There was a V-shaped barricade protruding from the stage Monday night at the Parish room inside the House of Blues. It was there to protect headliners Fu Manchu from the audience. Sure, Fu Manchu fans might be a little rowdy, but this was no speed metal show. This was a stoner rock show. I can't really imagine hard rock and metal lovers that leisurely headbang to the hard groove bumrushing the stage. The House of Blues SHOULD do what they need to do to keep things safe, but it'd be nice to be able to get right up to the band. Fu Manchu and opener The Bad Off had the venue running scared, and that's always fun to see. That's the great thing about a rock show. You're thinking, "Why are the barricades up front? Is something gonna happen? Did something happen? Will there be danger, or is this staged?" There's nothing better before a rock show than that anticipation of craziness.

And, well, Bad Off lead singer/songwriter Erik Corriveaux is a little clumsy. So, there's always an unknown element when watching the local rock band. Corriveaux is just as likely to trip over a cord as he is to pull off some Jagger/Plant/Tyler combo move. These reviews are fed by Corriveaux, mostly. The live instrumentalists(guitarist Brian Berthiaume, bassist Dan Lauricella, and drummer Jody Smith) are always tight. No problem, there. They run through a set of hard rock splash mysticism without missing a beat. In fact, props need to go out to Berthiaume for keeping the illusion of two guitarists. He plays both the rhythm and lead so well that it's hard to notice when he switches. I just wish The Bad Off had another rhythm player so Berthiaume could focus on busting out impressive solos.

Back to Corriveaux. Like at their Circle Bar gig, he upped the ante and went for it. He made sure The Bad Off hit the stage with a bang. Even if he had just been moseying through the crowd a few minutes earlier, when he went onstage, he was serious, and he believed in his power to entertain people. He started by telling the crowd he didn't want any empty space between him and the stage. So, people moved up. Mission accomplished, there. For the next thirty minutes, Corriveaux put on his best frontman performance yet. Moves out the ass, this guy had. Pointing at the crowd, dropping to his knees on the beat, acting as a leaning post for Lauricella. He looked like a person who really thinks he can throw fireballs. He had some dramatic, yoga-ish moves that made it look like he was summoning power from the heavens. That confidence helped him, though at times it was just silly. The shirt came off, but once Corriveaux started the tight pants hip thrusts, it was hard to suppress a laugh. Corriveaux--male stripper/rock star. I hope the women got something out of that part of it.

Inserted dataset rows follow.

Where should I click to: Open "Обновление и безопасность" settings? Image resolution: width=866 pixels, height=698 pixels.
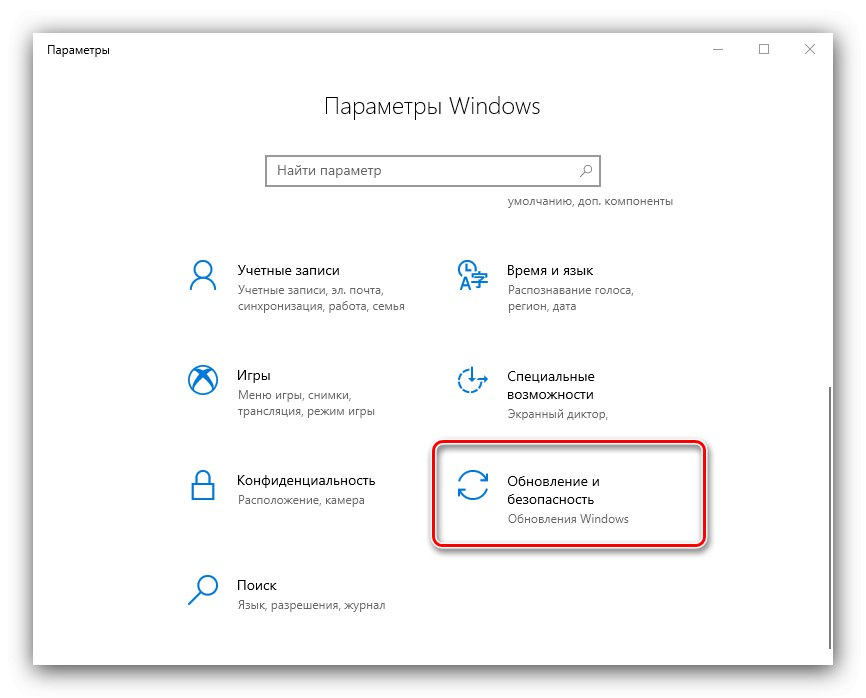553,490
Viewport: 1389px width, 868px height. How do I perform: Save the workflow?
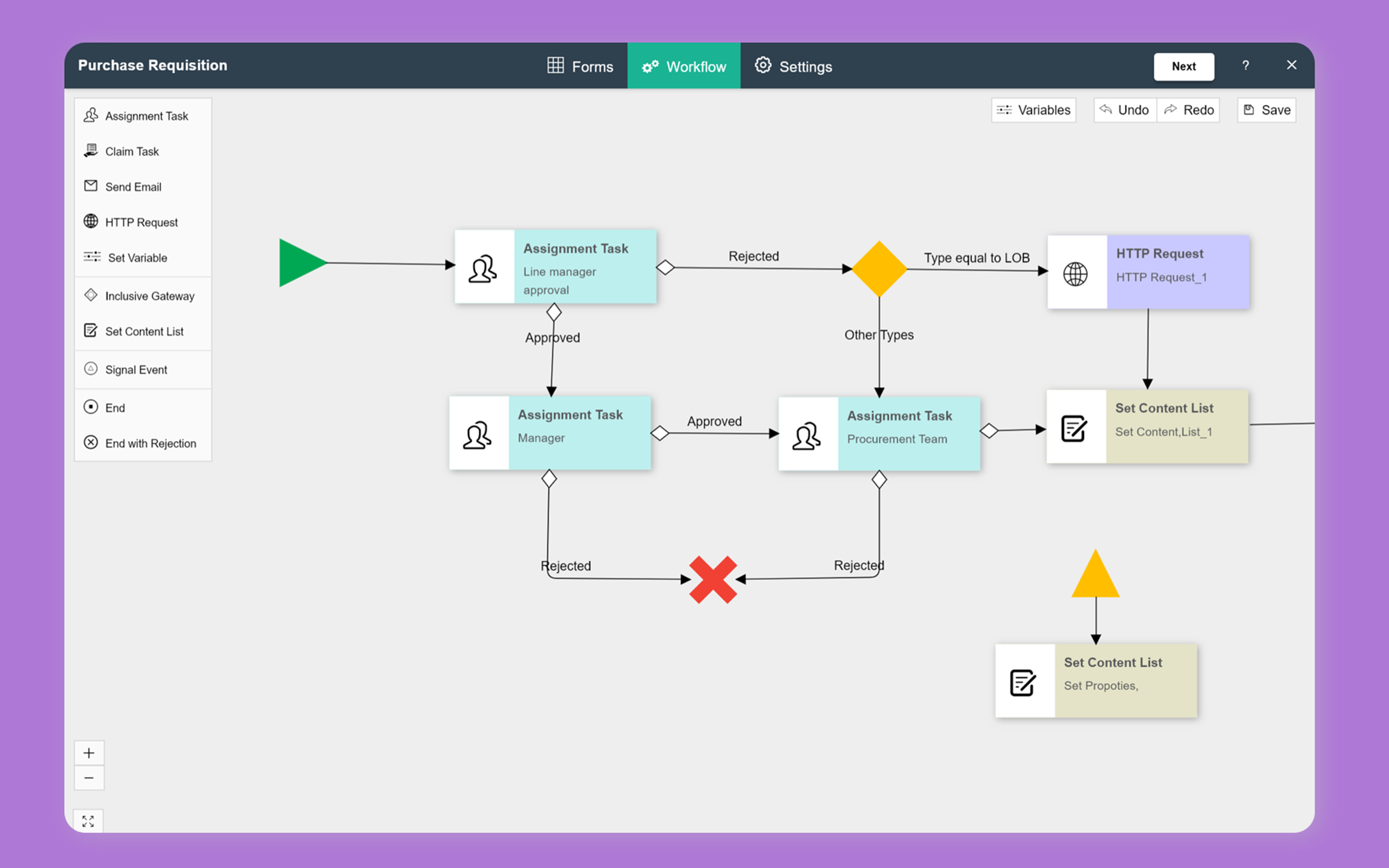tap(1266, 110)
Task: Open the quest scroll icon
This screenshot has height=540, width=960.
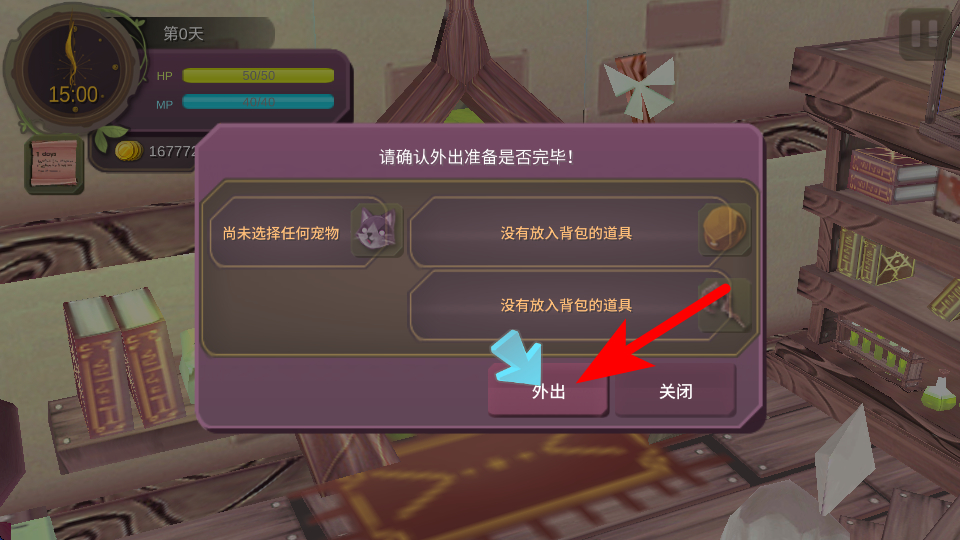Action: click(54, 163)
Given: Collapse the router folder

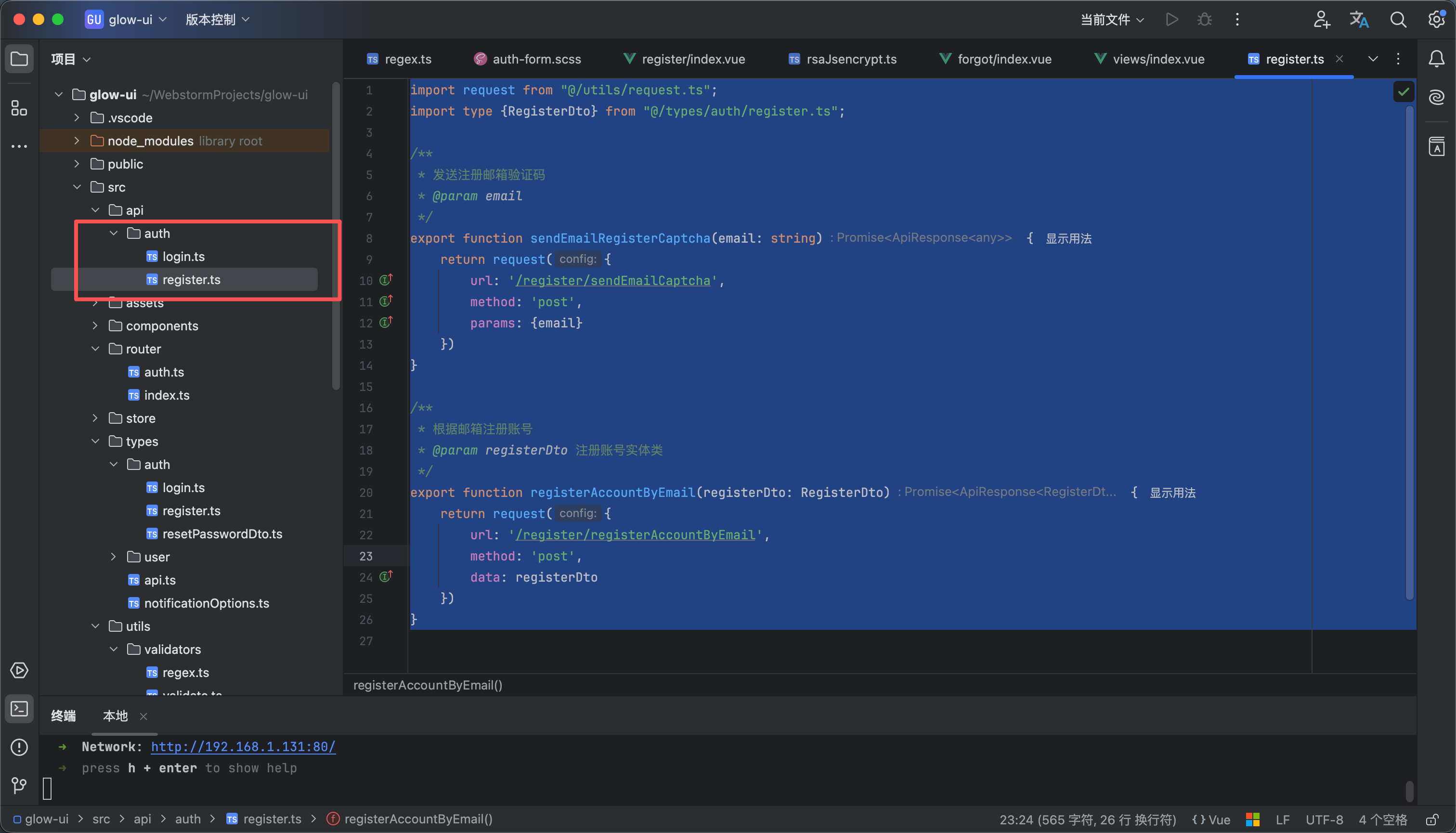Looking at the screenshot, I should click(x=95, y=349).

Let it be said: The Bad Off is a good rock band. They are not a great rock band. No matter how many moves he has or how hard Corriveaux works at being a frontman, the band will be a few licks short of pushing the envelope along. Maybe that'll change when they release new material. It will be a more collaborative effort than their first release. Until then, The Bad Off will continue being an entertaining rock band.